Un mensaje para los hombres que aún no se han enterado de algo esencial (vistas las cifras de asesinatos de mujeres parece que son bastantes): las mujeres somos seres humanos independientes, libres y autónomos, con los mismos derechos a vivir y buscar la felicidad que cualquier hombre.

No somos objetos.

No somos esposas.

No somos madres.

Un mensaje para todas esas mujeres que creen que se merecen que las maltraten, que las insulten, que las peguen: no hay absolutamente ninguna razón por la que un hombre pueda arrogarse el derecho a maltratar física o psicológicamente a una mujer. El derecho al maltrato NO EXISTE. No hay falda lo suficientemente corta ni mirada lo suficientemente lasciva ni comportamiento lo suficientemente provocativo para que un hombre insulte o pegue a una mujer.

Somos mujeres.

Somos personas.

Somos seres humanos.

Un mensaje para los políticos, los jueces, los policías y todas las personas que tienen un mínimo de poder para cambiar la situación, para detener esta atrocidad inconcebible: lo que hacéis NO ES SUFICIENTE. Las leyes son insuficientes, los protocolos no funcionan, las campañas de publicidad no son efectivas. Las mujeres, en España, seguimos siendo asesinadas por nuestras parejas y ex parejas. No somos números, somos:

Laura

Teresa

Rosario

Beatriz

Olga

María

Hanane

Susana

Un mensaje para aquellos que perpetúan el machismo que lleva al maltrato y al asesinato con comentarios del tipo “era una chica fácil”, “se lo buscó”, “son unas guarras” y tantos otros: sois cómplices de cada bofetada, de cada grito, de cada insulto, de cada puñalada, de cada hachazo, de cada golpe mortal que recibe una mujer por parte de su pareja o ex pareja. Ah, ¿qué no lo sabíais? Pues id tomando nota. Espero que os pese en la conciencia.
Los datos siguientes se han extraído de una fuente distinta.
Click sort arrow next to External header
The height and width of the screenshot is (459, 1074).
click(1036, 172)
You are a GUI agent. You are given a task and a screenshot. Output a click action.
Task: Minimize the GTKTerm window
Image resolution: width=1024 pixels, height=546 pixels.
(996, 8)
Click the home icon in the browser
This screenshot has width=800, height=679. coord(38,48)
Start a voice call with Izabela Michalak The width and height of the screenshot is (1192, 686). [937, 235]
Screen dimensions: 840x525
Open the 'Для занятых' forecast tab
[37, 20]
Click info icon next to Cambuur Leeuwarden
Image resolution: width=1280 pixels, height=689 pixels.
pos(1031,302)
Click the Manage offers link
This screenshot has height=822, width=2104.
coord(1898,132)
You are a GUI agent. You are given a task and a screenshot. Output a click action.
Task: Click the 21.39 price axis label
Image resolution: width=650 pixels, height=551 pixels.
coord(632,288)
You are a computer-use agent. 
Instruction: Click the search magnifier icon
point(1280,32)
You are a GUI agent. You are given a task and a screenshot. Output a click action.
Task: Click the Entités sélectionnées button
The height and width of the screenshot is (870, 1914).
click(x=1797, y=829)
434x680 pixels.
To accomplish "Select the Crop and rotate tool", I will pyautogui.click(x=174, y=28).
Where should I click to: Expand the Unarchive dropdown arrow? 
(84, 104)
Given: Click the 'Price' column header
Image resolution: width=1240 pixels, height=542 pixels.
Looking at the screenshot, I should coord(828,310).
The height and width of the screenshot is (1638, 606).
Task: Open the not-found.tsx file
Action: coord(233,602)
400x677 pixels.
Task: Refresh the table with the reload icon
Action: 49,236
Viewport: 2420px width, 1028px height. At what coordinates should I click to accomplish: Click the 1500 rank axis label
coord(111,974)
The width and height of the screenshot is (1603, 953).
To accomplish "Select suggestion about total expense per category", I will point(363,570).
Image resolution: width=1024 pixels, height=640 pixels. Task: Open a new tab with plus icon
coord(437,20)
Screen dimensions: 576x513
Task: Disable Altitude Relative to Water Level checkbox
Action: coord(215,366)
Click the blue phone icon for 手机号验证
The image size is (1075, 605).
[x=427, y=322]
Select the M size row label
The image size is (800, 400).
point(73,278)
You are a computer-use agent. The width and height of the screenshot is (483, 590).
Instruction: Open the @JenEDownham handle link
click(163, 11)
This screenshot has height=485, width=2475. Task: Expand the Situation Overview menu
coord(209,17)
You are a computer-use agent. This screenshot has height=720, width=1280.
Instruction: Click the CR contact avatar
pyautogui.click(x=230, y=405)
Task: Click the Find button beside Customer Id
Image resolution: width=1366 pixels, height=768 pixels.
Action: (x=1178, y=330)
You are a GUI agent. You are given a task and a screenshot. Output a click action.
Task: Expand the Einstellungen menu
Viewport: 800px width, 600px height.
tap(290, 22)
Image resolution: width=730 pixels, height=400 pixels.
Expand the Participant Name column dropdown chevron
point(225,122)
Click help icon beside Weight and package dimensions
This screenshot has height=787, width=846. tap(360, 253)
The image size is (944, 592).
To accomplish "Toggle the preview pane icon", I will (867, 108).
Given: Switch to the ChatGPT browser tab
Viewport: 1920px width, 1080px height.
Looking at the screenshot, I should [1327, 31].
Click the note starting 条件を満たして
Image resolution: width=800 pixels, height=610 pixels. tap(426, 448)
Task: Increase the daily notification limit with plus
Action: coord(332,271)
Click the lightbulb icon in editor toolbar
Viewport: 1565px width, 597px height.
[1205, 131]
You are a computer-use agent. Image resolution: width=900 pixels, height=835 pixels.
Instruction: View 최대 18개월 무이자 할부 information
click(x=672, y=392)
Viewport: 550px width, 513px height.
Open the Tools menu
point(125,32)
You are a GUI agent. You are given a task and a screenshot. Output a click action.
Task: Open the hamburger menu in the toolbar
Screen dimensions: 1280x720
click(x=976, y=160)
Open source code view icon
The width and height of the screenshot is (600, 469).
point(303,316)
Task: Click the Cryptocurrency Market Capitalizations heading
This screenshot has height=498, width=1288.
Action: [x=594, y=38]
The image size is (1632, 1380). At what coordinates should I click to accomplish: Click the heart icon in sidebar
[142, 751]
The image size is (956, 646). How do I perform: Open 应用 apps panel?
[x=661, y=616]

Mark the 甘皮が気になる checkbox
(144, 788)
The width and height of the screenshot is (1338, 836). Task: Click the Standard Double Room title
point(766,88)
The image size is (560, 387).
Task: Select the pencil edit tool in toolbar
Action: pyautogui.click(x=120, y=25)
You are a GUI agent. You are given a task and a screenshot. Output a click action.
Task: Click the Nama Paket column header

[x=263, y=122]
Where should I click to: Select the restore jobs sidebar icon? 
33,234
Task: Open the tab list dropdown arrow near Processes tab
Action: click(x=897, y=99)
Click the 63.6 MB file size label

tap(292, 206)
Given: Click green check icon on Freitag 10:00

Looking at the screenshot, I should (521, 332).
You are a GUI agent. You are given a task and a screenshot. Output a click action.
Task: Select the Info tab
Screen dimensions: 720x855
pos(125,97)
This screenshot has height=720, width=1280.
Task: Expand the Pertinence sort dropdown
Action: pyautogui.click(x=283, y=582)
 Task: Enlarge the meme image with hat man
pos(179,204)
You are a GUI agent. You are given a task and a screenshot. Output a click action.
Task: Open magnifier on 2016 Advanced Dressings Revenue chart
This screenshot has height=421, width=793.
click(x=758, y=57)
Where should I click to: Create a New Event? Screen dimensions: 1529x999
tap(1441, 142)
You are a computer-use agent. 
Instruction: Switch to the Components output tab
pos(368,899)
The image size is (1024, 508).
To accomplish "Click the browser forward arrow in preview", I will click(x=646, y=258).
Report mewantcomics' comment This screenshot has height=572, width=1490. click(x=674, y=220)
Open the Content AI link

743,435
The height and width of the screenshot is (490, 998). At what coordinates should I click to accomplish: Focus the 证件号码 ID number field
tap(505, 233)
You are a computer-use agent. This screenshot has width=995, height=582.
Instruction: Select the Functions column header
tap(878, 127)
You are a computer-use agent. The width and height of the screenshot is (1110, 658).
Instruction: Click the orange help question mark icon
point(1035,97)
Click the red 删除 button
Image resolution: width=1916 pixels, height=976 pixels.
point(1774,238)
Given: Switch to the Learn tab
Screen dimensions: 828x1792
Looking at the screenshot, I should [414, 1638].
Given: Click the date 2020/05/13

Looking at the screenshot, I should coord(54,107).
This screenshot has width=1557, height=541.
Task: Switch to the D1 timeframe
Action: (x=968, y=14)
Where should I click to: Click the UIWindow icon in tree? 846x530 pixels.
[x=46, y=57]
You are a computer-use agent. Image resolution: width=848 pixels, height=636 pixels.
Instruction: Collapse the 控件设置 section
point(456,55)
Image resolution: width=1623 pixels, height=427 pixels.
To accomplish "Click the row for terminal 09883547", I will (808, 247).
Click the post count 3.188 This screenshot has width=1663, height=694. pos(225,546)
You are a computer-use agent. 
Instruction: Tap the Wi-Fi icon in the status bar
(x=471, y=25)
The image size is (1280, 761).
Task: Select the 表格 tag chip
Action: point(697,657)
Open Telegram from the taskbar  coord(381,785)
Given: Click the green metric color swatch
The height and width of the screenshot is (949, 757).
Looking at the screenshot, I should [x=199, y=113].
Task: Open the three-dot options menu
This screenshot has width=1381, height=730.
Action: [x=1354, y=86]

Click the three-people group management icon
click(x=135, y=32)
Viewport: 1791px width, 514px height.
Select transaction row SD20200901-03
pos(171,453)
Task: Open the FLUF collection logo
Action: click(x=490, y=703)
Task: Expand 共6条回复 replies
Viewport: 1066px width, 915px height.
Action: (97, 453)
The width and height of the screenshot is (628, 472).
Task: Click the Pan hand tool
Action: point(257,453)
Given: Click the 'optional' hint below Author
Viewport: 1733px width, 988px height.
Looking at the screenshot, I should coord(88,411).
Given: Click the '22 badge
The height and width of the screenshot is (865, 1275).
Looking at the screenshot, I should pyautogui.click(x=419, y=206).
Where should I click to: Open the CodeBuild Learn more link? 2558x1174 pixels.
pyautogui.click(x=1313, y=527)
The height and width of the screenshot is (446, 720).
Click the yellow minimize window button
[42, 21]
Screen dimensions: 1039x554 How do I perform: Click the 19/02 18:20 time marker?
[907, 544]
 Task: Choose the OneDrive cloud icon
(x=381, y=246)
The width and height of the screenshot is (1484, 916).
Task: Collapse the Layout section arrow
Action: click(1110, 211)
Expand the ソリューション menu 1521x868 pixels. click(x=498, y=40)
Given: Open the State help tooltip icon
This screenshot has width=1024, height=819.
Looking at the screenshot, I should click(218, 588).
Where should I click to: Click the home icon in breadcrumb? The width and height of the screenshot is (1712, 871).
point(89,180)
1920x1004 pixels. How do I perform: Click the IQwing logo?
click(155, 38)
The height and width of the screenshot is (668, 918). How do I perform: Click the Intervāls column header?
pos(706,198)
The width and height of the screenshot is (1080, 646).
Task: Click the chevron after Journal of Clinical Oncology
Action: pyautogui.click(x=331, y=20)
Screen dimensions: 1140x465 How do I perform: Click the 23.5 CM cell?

Basta de pasividad. Basta de justificaciones. Basta de comprensión con los verdugos. Basta de condenas recortadas. Basta de presupuestos exiguos para luchar contra el maltrato, para proteger a las mujeres que denuncian, para reinsertarlas en la vida económica y darles una oportunidad de sobrevivir lejos de sus parejas. Basta de considerar el maltrato y la violencia machista como un mal menor, como algo anecdótico. Basta de declaraciones de intenciones y de condenas retóricas. Basta de muerte, de sangre, de dolor, de lágrimas. Basta ya. Basta.

Termino con lo que deja el asesino, con su víctima ensangrentada, con la violencia y la muerte. Sólo queda el silencio de la vida que se apaga. Y no puede ser una respuesta, a nada, a nadie.